“How long ’til my birthday?” “When is three weeks up?” “Is it Halloween yet?” Parents hear such questions whenever special occasions approach.
Children have a hard time waiting, and since their concept of time is different from an adult’s, they ask about holidays over and over again. Parents can tell their excited child that Christmas is four weeks away and almost immediately, she’ll ask again, “How long ’til Christmas?”
Young children begin anticipating a holiday as soon as preparations begin. Her day care or nursery-school class might make valentines weeks in advance, and her friends might discuss Halloween costumes long before October. Christmas preparations sometimes begin before Thanksgiving, giving children a great deal of time to watch holiday commercials, see store decorations going up, and think about presents.

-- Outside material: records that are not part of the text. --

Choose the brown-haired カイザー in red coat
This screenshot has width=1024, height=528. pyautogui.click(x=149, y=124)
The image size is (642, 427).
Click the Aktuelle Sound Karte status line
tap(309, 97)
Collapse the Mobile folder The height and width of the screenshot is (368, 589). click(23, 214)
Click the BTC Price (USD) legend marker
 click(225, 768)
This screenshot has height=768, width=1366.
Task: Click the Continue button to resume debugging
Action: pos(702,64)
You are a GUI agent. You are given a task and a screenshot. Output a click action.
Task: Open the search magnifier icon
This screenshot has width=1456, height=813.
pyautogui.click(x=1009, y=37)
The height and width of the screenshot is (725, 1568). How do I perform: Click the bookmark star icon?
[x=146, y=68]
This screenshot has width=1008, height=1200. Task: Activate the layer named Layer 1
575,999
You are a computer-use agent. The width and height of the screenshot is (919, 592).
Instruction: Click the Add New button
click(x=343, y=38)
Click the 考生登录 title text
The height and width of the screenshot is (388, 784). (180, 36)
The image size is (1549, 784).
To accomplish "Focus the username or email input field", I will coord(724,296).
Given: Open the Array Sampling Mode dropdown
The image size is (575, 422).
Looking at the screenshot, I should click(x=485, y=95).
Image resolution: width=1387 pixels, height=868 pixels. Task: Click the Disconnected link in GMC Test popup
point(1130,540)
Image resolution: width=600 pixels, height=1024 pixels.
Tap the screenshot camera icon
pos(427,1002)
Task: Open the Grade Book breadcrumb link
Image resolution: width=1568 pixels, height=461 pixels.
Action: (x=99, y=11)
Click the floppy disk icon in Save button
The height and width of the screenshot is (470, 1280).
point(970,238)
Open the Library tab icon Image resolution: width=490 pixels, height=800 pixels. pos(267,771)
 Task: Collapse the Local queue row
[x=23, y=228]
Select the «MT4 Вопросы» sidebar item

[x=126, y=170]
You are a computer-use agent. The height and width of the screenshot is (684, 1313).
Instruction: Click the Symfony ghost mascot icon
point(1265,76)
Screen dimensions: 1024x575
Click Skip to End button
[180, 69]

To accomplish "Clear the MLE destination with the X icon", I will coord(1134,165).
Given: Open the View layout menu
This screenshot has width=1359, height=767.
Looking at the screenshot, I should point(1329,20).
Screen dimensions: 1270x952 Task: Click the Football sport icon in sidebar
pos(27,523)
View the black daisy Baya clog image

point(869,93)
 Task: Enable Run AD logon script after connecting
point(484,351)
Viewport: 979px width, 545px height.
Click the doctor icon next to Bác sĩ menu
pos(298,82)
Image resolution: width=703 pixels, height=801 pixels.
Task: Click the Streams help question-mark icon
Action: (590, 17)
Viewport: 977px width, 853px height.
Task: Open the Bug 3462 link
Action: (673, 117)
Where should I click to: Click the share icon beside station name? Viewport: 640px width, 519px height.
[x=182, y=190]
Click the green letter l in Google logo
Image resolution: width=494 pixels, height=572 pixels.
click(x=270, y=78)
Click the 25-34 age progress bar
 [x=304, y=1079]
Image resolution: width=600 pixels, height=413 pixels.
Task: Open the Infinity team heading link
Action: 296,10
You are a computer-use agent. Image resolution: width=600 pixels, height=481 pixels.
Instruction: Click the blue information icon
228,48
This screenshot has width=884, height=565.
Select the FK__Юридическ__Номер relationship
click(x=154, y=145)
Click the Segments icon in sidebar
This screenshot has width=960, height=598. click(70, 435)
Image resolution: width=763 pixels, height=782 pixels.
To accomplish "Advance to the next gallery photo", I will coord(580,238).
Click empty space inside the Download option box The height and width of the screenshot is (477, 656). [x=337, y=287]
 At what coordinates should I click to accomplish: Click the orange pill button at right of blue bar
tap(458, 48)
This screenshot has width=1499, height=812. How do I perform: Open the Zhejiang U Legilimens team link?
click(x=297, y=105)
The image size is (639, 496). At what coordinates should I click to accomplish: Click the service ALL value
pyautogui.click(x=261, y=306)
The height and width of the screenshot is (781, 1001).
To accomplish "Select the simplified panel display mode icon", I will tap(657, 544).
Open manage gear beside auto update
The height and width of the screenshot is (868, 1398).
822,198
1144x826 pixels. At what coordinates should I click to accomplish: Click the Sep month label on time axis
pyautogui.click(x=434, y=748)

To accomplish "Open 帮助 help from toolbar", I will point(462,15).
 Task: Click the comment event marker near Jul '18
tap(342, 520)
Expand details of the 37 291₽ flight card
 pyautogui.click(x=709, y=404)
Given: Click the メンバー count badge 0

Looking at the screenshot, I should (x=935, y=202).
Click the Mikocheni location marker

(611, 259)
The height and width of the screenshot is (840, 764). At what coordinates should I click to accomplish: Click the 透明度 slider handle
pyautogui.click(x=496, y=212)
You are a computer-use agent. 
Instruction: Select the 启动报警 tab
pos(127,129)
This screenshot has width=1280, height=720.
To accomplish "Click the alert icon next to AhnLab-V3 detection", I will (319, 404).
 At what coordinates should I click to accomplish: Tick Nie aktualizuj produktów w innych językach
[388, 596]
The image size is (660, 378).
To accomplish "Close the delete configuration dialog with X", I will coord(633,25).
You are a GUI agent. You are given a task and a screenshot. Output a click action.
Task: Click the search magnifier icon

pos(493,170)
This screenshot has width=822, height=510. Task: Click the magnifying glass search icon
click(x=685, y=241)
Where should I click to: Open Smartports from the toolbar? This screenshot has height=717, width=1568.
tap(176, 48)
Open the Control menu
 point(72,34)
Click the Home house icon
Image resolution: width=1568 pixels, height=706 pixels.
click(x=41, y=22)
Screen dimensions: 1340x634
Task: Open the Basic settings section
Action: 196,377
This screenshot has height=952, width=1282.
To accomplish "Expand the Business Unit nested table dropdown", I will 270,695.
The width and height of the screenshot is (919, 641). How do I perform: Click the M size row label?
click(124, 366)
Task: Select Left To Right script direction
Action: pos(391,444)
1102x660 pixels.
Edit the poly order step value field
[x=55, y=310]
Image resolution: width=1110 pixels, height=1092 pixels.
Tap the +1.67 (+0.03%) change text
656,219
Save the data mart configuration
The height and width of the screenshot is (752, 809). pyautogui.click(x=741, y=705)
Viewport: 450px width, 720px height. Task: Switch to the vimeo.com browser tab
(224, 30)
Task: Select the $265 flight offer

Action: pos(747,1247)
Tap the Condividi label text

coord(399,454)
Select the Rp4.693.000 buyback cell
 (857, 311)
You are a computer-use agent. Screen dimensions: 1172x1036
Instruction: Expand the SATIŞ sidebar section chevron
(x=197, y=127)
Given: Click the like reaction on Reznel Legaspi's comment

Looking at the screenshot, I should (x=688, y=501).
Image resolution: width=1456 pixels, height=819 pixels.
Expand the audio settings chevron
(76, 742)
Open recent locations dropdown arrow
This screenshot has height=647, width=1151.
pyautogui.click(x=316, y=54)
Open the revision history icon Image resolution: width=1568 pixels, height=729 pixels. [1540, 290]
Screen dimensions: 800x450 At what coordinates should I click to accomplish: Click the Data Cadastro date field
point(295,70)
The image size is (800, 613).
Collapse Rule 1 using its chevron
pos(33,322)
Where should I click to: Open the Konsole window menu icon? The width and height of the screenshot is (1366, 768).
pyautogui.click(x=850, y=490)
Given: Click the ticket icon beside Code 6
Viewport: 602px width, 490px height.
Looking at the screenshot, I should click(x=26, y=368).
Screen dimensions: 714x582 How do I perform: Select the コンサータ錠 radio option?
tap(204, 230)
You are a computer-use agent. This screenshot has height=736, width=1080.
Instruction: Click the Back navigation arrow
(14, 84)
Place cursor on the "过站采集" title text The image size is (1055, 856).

When there’s a long period of anticipation before a special event, children sometimes get anxious and excited, and may go through some behavior changes, becoming sillier, more active, and more likely to whine. Children who are admonished to “be good” in order to get birthday or Christmas gifts may feel pressured and become more aggressive. It’s very hard under any circumstances for a child to be consistently good, and when she’s anxiously anticipating a holiday, behaving well is that much harder. Some parents find that their child’s behavior improves if they ease up on the holiday pressure, perhaps giving a surprise treat (“Just because I love you”) to slow the build up.
You can try to help your child deal with the waiting period by giving her a calendar to mark off or by making a special paper chain. Each day for a week or two, your child can tear off one chain; the day all the chains are gone is the day she’s been waiting for. These devices help some children stay calm, but generally children remain very excited. Be patient with your child’s excitement and expect that your child will continually want the celebration to begin “now.” You can sympathize if you consider your own feelings before special parties or vacations.
Your child may get particularly worked up before her birthday. Since party preparations take time, you may start planning her birthday weeks before the date, while your child considers who to invite and what presents she’d like. She may be very excited about the gifts and party, or she may have mixed feelings about being the center of attention and may decide, as one five-year-old did, “Nobody should sing ‘Happy Birthday’ to me at my party.”
Although there’s no way to keep your child from feeling excited and anxious before her birthday, if you anticipate her feelings, you’ll be more patient and better able to focus positively on her excitement.